**About this exercise**
Quote all of the data below exactly, please.

Segment Start: Provided records

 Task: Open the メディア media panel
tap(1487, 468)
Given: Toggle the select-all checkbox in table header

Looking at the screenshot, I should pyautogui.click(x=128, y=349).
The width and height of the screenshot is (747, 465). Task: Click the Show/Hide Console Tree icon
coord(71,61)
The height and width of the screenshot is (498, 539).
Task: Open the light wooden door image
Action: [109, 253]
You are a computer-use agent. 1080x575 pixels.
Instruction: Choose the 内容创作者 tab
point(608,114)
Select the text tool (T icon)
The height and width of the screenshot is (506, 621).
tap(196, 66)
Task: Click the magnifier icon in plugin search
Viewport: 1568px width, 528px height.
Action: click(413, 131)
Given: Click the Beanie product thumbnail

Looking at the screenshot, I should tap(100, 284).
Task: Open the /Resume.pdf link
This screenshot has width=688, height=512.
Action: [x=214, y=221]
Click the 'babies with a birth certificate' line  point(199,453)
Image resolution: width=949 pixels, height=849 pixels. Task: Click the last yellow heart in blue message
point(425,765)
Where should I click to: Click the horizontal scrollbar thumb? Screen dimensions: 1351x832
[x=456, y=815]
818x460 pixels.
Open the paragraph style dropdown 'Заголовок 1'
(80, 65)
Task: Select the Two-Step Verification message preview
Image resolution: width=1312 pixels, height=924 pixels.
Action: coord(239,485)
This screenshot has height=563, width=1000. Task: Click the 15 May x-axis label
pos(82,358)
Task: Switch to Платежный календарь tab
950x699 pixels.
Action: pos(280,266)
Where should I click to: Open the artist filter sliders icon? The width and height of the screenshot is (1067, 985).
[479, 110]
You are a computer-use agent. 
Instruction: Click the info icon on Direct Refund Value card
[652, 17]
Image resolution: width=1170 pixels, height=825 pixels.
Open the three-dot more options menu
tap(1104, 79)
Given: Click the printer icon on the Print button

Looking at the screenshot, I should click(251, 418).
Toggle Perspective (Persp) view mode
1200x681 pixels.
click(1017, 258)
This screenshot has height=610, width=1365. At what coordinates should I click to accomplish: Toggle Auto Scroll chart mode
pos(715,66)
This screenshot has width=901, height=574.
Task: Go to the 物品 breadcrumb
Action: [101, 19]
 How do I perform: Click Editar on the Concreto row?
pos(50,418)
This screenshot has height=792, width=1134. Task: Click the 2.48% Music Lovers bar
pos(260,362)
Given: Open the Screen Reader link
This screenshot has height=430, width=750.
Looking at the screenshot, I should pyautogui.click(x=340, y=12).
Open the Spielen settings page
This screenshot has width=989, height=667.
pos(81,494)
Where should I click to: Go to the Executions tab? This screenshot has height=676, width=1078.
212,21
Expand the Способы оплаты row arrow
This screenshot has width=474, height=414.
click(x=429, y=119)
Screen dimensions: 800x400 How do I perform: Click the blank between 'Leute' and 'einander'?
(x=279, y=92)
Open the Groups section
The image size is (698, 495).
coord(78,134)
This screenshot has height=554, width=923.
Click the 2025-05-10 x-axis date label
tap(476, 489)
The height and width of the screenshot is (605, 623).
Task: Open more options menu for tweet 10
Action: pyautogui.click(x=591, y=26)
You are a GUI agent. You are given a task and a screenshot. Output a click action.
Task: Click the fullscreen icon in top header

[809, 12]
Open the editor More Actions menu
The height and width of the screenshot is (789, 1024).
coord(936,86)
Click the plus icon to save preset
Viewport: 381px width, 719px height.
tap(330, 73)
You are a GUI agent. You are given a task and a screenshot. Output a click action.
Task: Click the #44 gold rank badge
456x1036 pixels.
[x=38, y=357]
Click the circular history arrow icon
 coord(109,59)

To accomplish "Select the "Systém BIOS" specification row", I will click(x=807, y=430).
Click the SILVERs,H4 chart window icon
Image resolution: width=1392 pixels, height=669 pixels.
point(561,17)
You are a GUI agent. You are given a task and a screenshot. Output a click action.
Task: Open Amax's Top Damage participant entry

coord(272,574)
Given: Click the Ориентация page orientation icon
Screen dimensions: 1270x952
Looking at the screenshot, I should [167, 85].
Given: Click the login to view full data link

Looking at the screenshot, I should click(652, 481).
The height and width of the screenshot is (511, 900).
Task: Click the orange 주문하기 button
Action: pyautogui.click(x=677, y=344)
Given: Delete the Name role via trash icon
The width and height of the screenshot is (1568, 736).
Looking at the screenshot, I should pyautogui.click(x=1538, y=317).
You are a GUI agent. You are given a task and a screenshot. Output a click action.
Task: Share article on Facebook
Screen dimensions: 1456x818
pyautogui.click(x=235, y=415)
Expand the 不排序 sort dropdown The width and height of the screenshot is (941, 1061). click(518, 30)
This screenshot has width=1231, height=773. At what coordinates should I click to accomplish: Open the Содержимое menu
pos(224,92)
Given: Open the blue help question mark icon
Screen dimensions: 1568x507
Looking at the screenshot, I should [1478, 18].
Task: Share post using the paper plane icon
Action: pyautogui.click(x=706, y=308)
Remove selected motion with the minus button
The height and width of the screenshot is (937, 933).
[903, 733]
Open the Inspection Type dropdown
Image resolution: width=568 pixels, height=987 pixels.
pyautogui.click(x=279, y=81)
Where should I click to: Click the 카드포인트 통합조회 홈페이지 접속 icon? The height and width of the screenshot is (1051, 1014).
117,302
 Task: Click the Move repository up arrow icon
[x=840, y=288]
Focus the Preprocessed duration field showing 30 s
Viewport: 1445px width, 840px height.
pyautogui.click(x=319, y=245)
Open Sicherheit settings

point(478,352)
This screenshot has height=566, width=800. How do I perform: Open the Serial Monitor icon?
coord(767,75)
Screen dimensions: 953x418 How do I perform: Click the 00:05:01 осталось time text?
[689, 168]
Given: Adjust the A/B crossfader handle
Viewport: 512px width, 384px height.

Segment End: Provided records

**Exercise output**
 Task: Open the メディア media panel
tap(1487, 468)
Given: Toggle the select-all checkbox in table header

Looking at the screenshot, I should pyautogui.click(x=128, y=349).
The width and height of the screenshot is (747, 465). Task: Click the Show/Hide Console Tree icon
coord(71,61)
The height and width of the screenshot is (498, 539).
Task: Open the light wooden door image
Action: [109, 253]
You are a computer-use agent. 1080x575 pixels.
Instruction: Choose the 内容创作者 tab
point(608,114)
Select the text tool (T icon)
The height and width of the screenshot is (506, 621).
tap(196, 66)
Task: Click the magnifier icon in plugin search
Viewport: 1568px width, 528px height.
Action: click(413, 131)
Given: Click the Beanie product thumbnail

Looking at the screenshot, I should tap(100, 284).
Task: Open the /Resume.pdf link
This screenshot has width=688, height=512.
Action: [x=214, y=221]
Click the 'babies with a birth certificate' line  point(199,453)
Image resolution: width=949 pixels, height=849 pixels. Task: Click the last yellow heart in blue message
point(425,765)
Where should I click to: Click the horizontal scrollbar thumb? Screen dimensions: 1351x832
[x=456, y=815]
818x460 pixels.
Open the paragraph style dropdown 'Заголовок 1'
(80, 65)
Task: Select the Two-Step Verification message preview
Image resolution: width=1312 pixels, height=924 pixels.
Action: coord(239,485)
This screenshot has height=563, width=1000. Task: Click the 15 May x-axis label
pos(82,358)
Task: Switch to Платежный календарь tab
950x699 pixels.
Action: pos(280,266)
Where should I click to: Open the artist filter sliders icon? The width and height of the screenshot is (1067, 985).
[479, 110]
You are a computer-use agent. 
Instruction: Click the info icon on Direct Refund Value card
[652, 17]
Image resolution: width=1170 pixels, height=825 pixels.
Open the three-dot more options menu
tap(1104, 79)
Given: Click the printer icon on the Print button

Looking at the screenshot, I should click(251, 418).
Toggle Perspective (Persp) view mode
1200x681 pixels.
click(1017, 258)
This screenshot has height=610, width=1365. At what coordinates should I click to accomplish: Toggle Auto Scroll chart mode
pos(715,66)
This screenshot has width=901, height=574.
Task: Go to the 物品 breadcrumb
Action: [101, 19]
 How do I perform: Click Editar on the Concreto row?
pos(50,418)
This screenshot has height=792, width=1134. Task: Click the 2.48% Music Lovers bar
pos(260,362)
Given: Open the Screen Reader link
This screenshot has height=430, width=750.
Looking at the screenshot, I should pyautogui.click(x=340, y=12).
Open the Spielen settings page
This screenshot has width=989, height=667.
pos(81,494)
Where should I click to: Go to the Executions tab? This screenshot has height=676, width=1078.
212,21
Expand the Способы оплаты row arrow
This screenshot has width=474, height=414.
click(x=429, y=119)
Screen dimensions: 800x400 How do I perform: Click the blank between 'Leute' and 'einander'?
(x=279, y=92)
Open the Groups section
The image size is (698, 495).
coord(78,134)
This screenshot has height=554, width=923.
Click the 2025-05-10 x-axis date label
tap(476, 489)
The height and width of the screenshot is (605, 623).
Task: Open more options menu for tweet 10
Action: pyautogui.click(x=591, y=26)
You are a GUI agent. You are given a task and a screenshot. Output a click action.
Task: Click the fullscreen icon in top header

[809, 12]
Open the editor More Actions menu
The height and width of the screenshot is (789, 1024).
coord(936,86)
Click the plus icon to save preset
Viewport: 381px width, 719px height.
tap(330, 73)
You are a GUI agent. You are given a task and a screenshot. Output a click action.
Task: Click the #44 gold rank badge
456x1036 pixels.
[x=38, y=357]
Click the circular history arrow icon
 coord(109,59)

To accomplish "Select the "Systém BIOS" specification row", I will click(x=807, y=430).
Click the SILVERs,H4 chart window icon
Image resolution: width=1392 pixels, height=669 pixels.
point(561,17)
You are a GUI agent. You are given a task and a screenshot. Output a click action.
Task: Open Amax's Top Damage participant entry

coord(272,574)
Given: Click the Ориентация page orientation icon
Screen dimensions: 1270x952
Looking at the screenshot, I should [167, 85].
Given: Click the login to view full data link

Looking at the screenshot, I should click(652, 481).
The height and width of the screenshot is (511, 900).
Task: Click the orange 주문하기 button
Action: pyautogui.click(x=677, y=344)
Given: Delete the Name role via trash icon
The width and height of the screenshot is (1568, 736).
Looking at the screenshot, I should pyautogui.click(x=1538, y=317).
You are a GUI agent. You are given a task and a screenshot. Output a click action.
Task: Share article on Facebook
Screen dimensions: 1456x818
pyautogui.click(x=235, y=415)
Expand the 不排序 sort dropdown The width and height of the screenshot is (941, 1061). click(518, 30)
This screenshot has width=1231, height=773. At what coordinates should I click to accomplish: Open the Содержимое menu
pos(224,92)
Given: Open the blue help question mark icon
Screen dimensions: 1568x507
Looking at the screenshot, I should [1478, 18].
Task: Share post using the paper plane icon
Action: pyautogui.click(x=706, y=308)
Remove selected motion with the minus button
The height and width of the screenshot is (937, 933).
[903, 733]
Open the Inspection Type dropdown
Image resolution: width=568 pixels, height=987 pixels.
pyautogui.click(x=279, y=81)
Where should I click to: Click the 카드포인트 통합조회 홈페이지 접속 icon? The height and width of the screenshot is (1051, 1014).
117,302
 Task: Click the Move repository up arrow icon
[x=840, y=288]
Focus the Preprocessed duration field showing 30 s
Viewport: 1445px width, 840px height.
pyautogui.click(x=319, y=245)
Open Sicherheit settings

point(478,352)
This screenshot has height=566, width=800. How do I perform: Open the Serial Monitor icon?
coord(767,75)
Screen dimensions: 953x418 How do I perform: Click the 00:05:01 осталось time text?
[689, 168]
Given: Adjust the A/B crossfader handle
Viewport: 512px width, 384px height.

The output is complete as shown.